=== İncelenecek Metin ===

Bu makaleyi dinlemek için tıklayınız.
30
Ekim

Başkan Soyer Halk Konut’ta Mart ayında “anahtar müjdesi” verdi

30 Ekim depreminde hayatını kaybeden 117 kişi İzmir’de düzenlenen iki ayrı törenle anıldı. İzmir Büyükşehir Belediyesi tarafından depremzedeler için Türkiye’de ilk kez İzmir’de hayata geçirilen Halk Konut projesinin ilk uygulaması olan Dilber Apartmanı’nın önündeki törende konuşan Başkan Tunç Soyer, “Dilber Apartmanı ile başlayan Halk Konut projesinin büyüdüğünü ve bu noktaya geldiğini görmek gurur verici. Mart ay içerisinde anahtarları teslim edeceğiz” dedi.


30 Ekim 2020’deki depremde hayatını kaybeden 117 yurttaş için İzmir’de anma töreni düzenlendi. Tören İzmir Büyükşehir Belediyesi’nin kooperatifçilik modelini depremzedeler için de uygulamaya koyduğu Halk Konut projesinin ilk uygulaması olan Bayraklı’daki Dilber Apartmanı önünde yapıldı. Başkan Tunç Soyer, Dilber Apartmanı’nın yapımında sona gelindiğini vurgulayarak “Dilber Apartmanı ile başlayan Halk Konut projesinin büyüdüğünü ve bu noktaya geldiğini görmek gurur verici. Mart ay içerisinde anahtarları teslim edeceğiz” dedi.

14.51’de sirenler çaldı
Başkan Soyer ve katılımcılar törenin ardından İzmir Büyükşehir Belediyesi tarafından yaptırılan Bayraklı Hasan Ali Yücel Parkı’ndaki 30 Ekim Deprem Anıtı’na geçti. Saatler 14.51’i gösterdiğinde itfaiye sirenleri eşliğinde saygı duruşunda bulunuldu. Hayata kaybeden 117 kişi için dualar okundu ve anıta karanfiller bırakıldı.
Anmada İzmir Büyükşehir Belediye Başkanı Tunç Soyer’in eşi Neptün Soyer, Bayraklı Belediye Başkanı Serdar Sandal, Dilber Apartmanı Halk Konut 1 Yapı Kooperatifi Başkanı Elif Keskin,  İZDEDA Başkanı Bilal Çoban, İZBETON A.Ş. Genel Müdürü Heval Savaş Kaya, Ege Şehir Planlama Yönetim Kurulu Başkanı Ersan Odaman, Genel Müdürü Ekrem Tükenmez, ESHOT Genel Müdürü Erhan Bey, İzmir Kent Konseyi Başkanı Nilay Kökkılınç, İzmir Büyükşehir Belediyesi Genel Sekreter Yardımcıları Suphi Şahin ve Şükran Nurlu, kat malikleri ve vatandaşlar yer aldı.

===

[Okuduğunu Uygula]:
1. Lütfen deprem anması metninde "14.51’de sirenler çaldı" ifadesinden başlayıp "anıta karanfiller bırakıldı." ifadesine kadar (bu ifade dahil) olan bölümü, "karanfiller" yerine "çiçekler" koyarak yeniden yazın.
2. Deprem anması metnine göre Deprem Anıtı'ndaki saygı duruşu saat kaçta yapıldı?
Kayıtların bu çalışmayla hiçbir ilgisi yoktur.

=== Gösterilen Kayıtlar ===

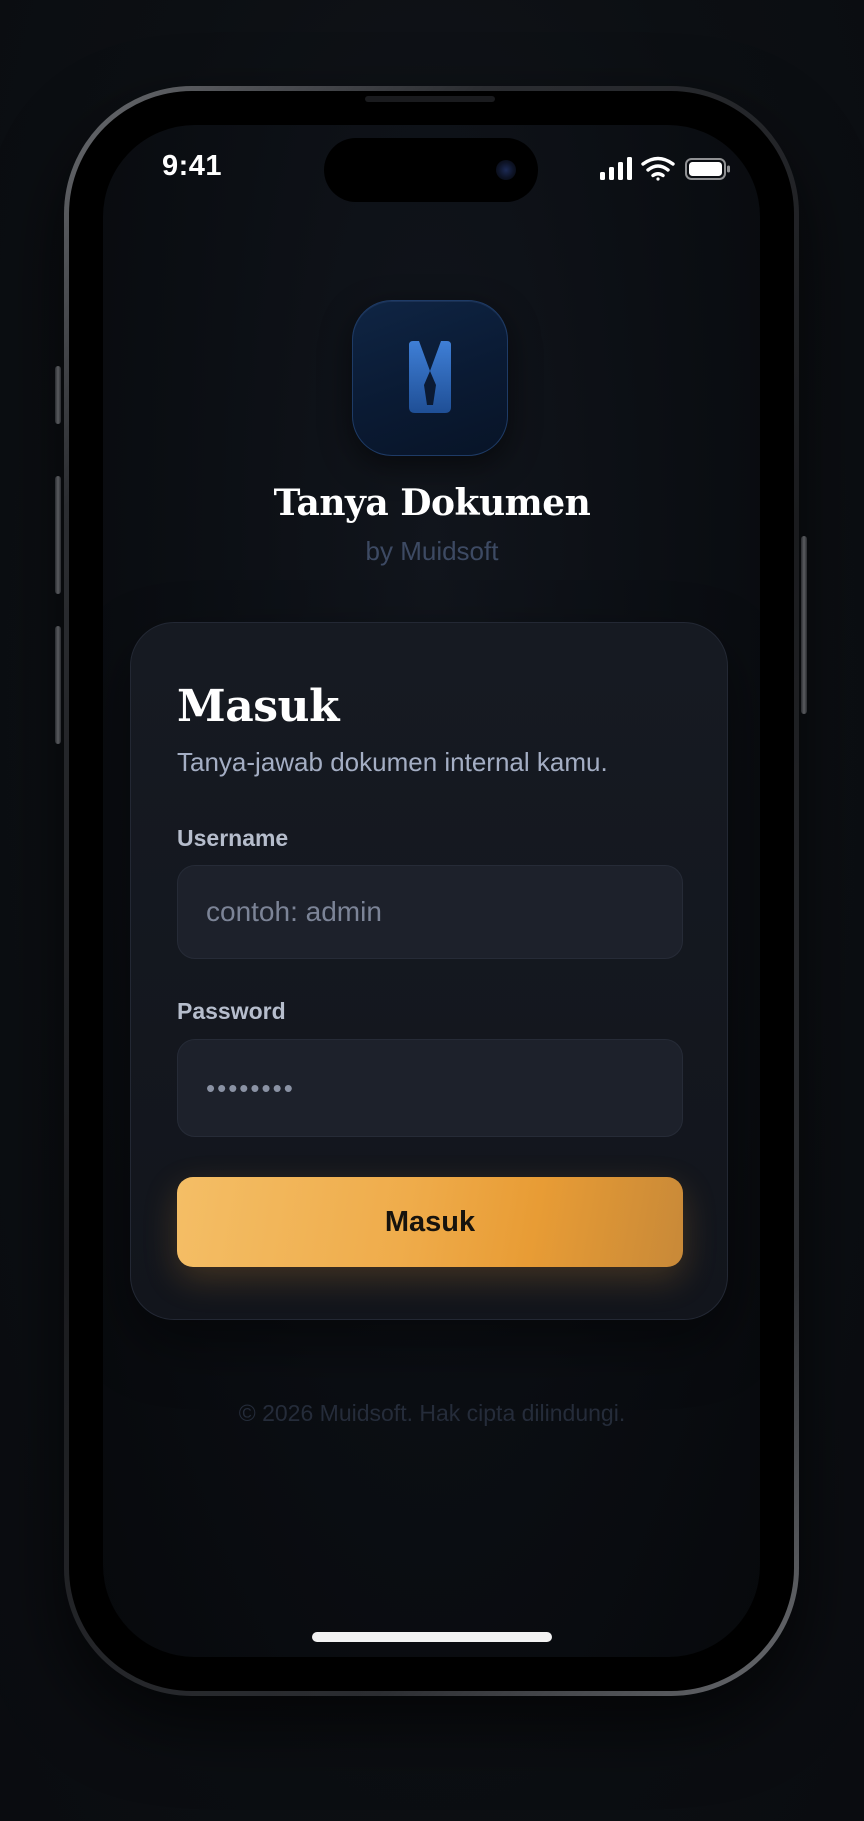 This screenshot has height=1821, width=864. What do you see at coordinates (58, 395) in the screenshot?
I see `action-button` at bounding box center [58, 395].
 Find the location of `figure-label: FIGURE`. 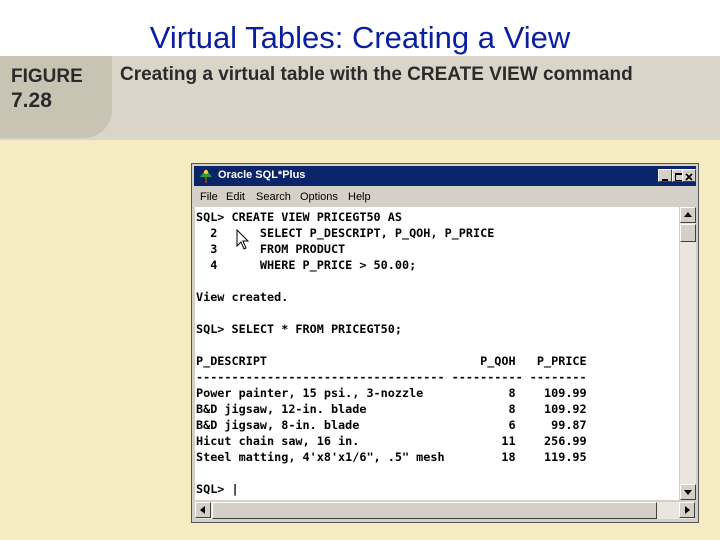

figure-label: FIGURE is located at coordinates (47, 76).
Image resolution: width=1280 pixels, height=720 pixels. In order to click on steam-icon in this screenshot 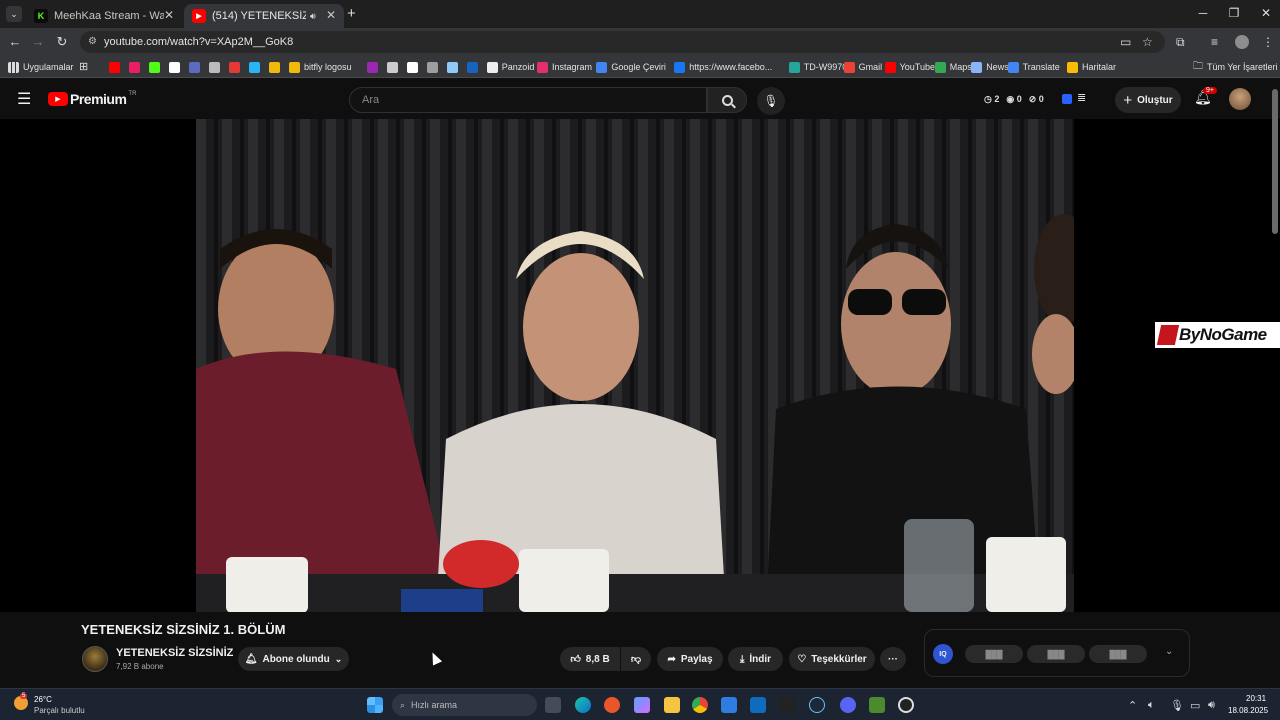, I will do `click(817, 705)`.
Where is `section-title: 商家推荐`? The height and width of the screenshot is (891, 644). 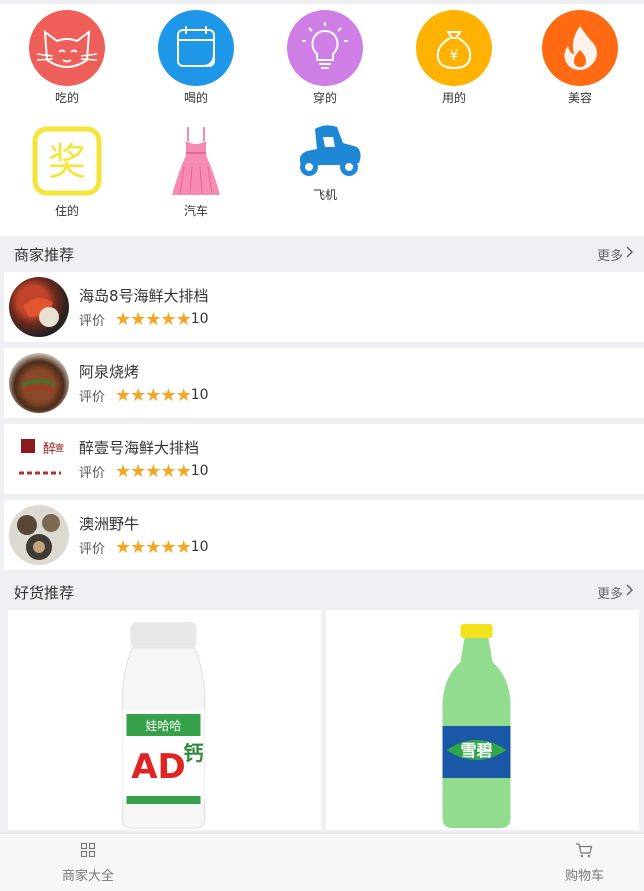 section-title: 商家推荐 is located at coordinates (44, 254).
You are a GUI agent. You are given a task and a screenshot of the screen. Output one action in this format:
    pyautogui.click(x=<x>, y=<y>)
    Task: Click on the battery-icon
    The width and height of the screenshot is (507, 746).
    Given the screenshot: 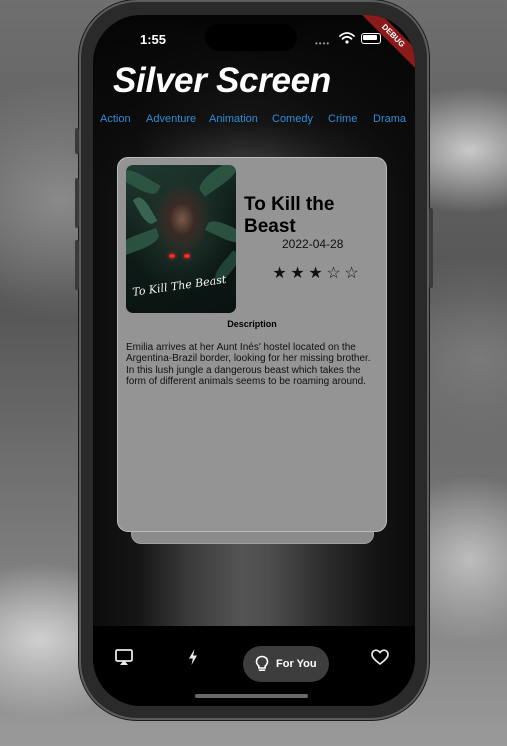 What is the action you would take?
    pyautogui.click(x=371, y=38)
    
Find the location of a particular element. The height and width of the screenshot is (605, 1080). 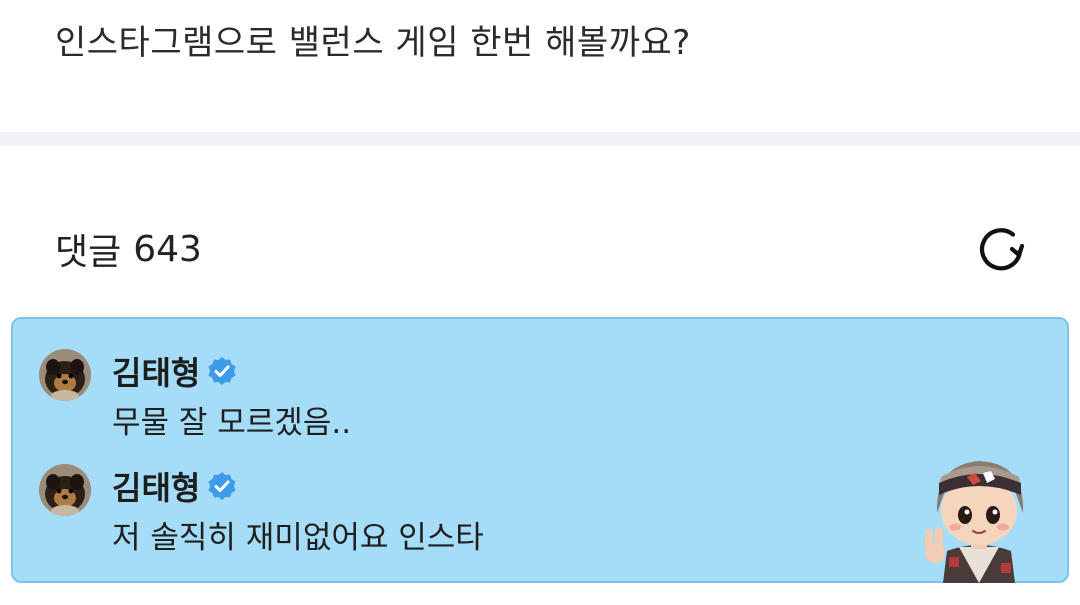

comment-text: 무물 잘 모르겠음.. is located at coordinates (232, 423).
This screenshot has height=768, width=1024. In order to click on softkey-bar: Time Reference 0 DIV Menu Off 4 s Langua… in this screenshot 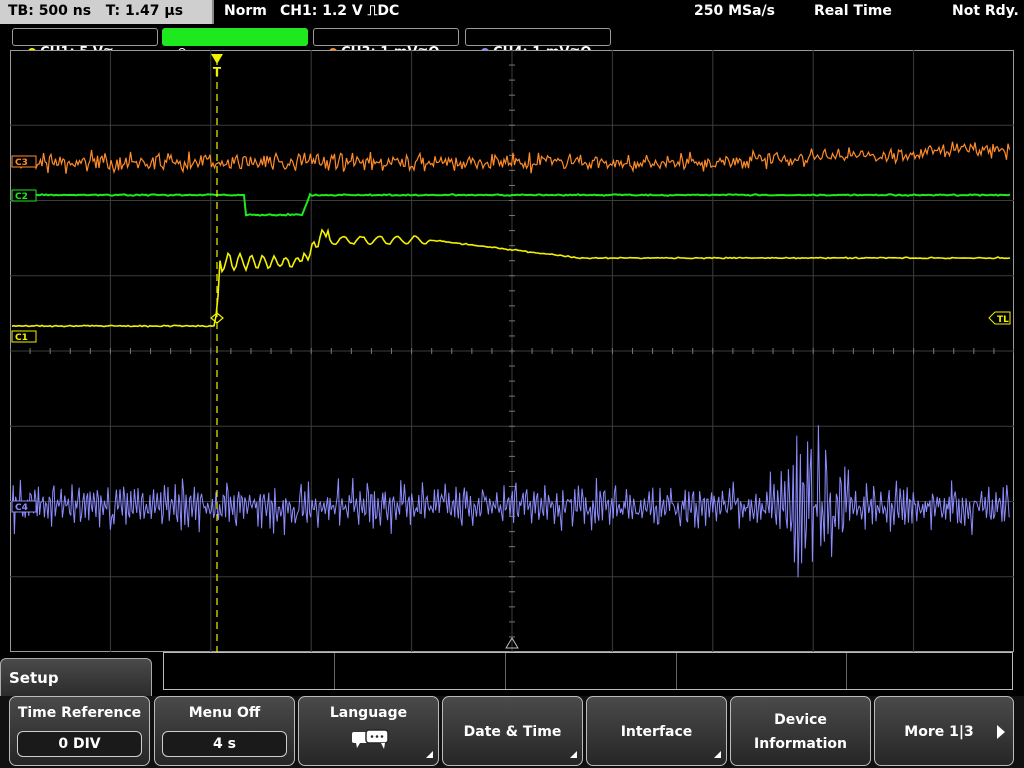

===

[Sırayla Yanıtlar]:
1.
14.51’de sirenler çaldı
Başkan Soyer ve katılımcılar törenin ardından İzmir Büyükşehir Belediyesi tarafından yaptırılan Bayraklı Hasan Ali Yücel Parkı’ndaki 30 Ekim Deprem Anıtı’na geçti. Saatler 14.51’i gösterdiğinde itfaiye sirenleri eşliğinde saygı duruşunda bulunuldu. Hayata kaybeden 117 kişi için dualar okundu ve anıta çiçekler bırakıldı.

2. Saat 14.51'de, itfaiye sirenleri eşliğinde yapıldı.